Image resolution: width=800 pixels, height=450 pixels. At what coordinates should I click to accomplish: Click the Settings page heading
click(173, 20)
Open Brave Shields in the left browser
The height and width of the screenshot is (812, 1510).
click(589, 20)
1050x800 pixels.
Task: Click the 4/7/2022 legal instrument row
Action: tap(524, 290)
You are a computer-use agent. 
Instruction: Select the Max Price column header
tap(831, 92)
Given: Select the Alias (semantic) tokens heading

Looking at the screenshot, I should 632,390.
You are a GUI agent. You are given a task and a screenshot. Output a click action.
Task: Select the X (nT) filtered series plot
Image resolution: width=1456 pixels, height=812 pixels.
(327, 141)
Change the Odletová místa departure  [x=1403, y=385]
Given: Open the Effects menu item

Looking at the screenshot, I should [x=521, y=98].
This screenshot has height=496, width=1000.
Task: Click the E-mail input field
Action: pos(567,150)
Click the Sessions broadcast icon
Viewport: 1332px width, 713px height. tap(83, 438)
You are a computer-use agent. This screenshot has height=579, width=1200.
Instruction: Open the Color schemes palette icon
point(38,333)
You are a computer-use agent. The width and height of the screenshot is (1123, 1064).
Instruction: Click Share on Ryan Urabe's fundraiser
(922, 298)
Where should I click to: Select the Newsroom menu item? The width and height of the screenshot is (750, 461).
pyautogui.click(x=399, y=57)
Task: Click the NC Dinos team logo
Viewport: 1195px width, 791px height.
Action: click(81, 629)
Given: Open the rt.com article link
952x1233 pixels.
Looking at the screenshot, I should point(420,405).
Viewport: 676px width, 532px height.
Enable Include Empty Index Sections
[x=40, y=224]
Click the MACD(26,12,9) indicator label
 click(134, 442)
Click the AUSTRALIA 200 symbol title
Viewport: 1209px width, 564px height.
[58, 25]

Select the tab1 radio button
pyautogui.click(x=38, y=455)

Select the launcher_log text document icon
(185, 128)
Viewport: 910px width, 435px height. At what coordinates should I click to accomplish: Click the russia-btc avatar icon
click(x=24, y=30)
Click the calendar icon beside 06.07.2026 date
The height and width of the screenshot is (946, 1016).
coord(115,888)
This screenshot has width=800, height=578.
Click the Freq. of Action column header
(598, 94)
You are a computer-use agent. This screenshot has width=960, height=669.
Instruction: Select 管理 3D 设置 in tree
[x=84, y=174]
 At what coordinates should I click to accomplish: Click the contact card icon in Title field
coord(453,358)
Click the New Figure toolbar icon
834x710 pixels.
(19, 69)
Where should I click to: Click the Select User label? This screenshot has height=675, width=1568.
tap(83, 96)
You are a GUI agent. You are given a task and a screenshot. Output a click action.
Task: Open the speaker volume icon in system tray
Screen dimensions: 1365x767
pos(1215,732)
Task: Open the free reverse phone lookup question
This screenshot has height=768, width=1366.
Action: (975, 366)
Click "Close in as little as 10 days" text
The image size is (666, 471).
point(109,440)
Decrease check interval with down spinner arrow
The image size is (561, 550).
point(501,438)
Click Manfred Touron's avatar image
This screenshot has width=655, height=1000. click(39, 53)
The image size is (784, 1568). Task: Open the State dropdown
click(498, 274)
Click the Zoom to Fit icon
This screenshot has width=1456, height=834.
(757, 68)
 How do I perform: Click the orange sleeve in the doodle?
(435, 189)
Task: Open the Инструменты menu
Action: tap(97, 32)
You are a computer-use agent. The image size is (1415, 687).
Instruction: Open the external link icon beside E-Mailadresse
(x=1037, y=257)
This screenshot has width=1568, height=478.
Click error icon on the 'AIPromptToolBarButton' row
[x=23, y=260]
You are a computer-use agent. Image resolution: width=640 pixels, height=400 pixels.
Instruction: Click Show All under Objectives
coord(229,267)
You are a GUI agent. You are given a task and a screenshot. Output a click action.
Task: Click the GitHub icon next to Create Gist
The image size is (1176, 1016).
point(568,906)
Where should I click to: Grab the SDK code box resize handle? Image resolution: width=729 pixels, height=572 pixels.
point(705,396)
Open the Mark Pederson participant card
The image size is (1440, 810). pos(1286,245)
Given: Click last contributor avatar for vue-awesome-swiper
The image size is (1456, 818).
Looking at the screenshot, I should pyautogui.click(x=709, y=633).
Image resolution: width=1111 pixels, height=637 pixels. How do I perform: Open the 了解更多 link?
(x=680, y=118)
|---|
## Instructions for the task
Print, without any change, the line containing "This screenshot has height=768, width=1366." and each line after it to the end of the material.

## Exercise output
This screenshot has height=768, width=1366.
Action: (975, 366)
Click "Close in as little as 10 days" text
The image size is (666, 471).
point(109,440)
Decrease check interval with down spinner arrow
The image size is (561, 550).
point(501,438)
Click Manfred Touron's avatar image
This screenshot has width=655, height=1000. click(39, 53)
The image size is (784, 1568). Task: Open the State dropdown
click(498, 274)
Click the Zoom to Fit icon
This screenshot has width=1456, height=834.
(757, 68)
 How do I perform: Click the orange sleeve in the doodle?
(435, 189)
Task: Open the Инструменты menu
Action: tap(97, 32)
You are a computer-use agent. The image size is (1415, 687).
Instruction: Open the external link icon beside E-Mailadresse
(x=1037, y=257)
This screenshot has width=1568, height=478.
Click error icon on the 'AIPromptToolBarButton' row
[x=23, y=260]
You are a computer-use agent. Image resolution: width=640 pixels, height=400 pixels.
Instruction: Click Show All under Objectives
coord(229,267)
You are a GUI agent. You are given a task and a screenshot. Output a click action.
Task: Click the GitHub icon next to Create Gist
The image size is (1176, 1016).
point(568,906)
Where should I click to: Grab the SDK code box resize handle? Image resolution: width=729 pixels, height=572 pixels.
point(705,396)
Open the Mark Pederson participant card
The image size is (1440, 810). pos(1286,245)
Given: Click last contributor avatar for vue-awesome-swiper
The image size is (1456, 818).
Looking at the screenshot, I should pyautogui.click(x=709, y=633).
Image resolution: width=1111 pixels, height=637 pixels. How do I perform: Open the 了解更多 link?
(x=680, y=118)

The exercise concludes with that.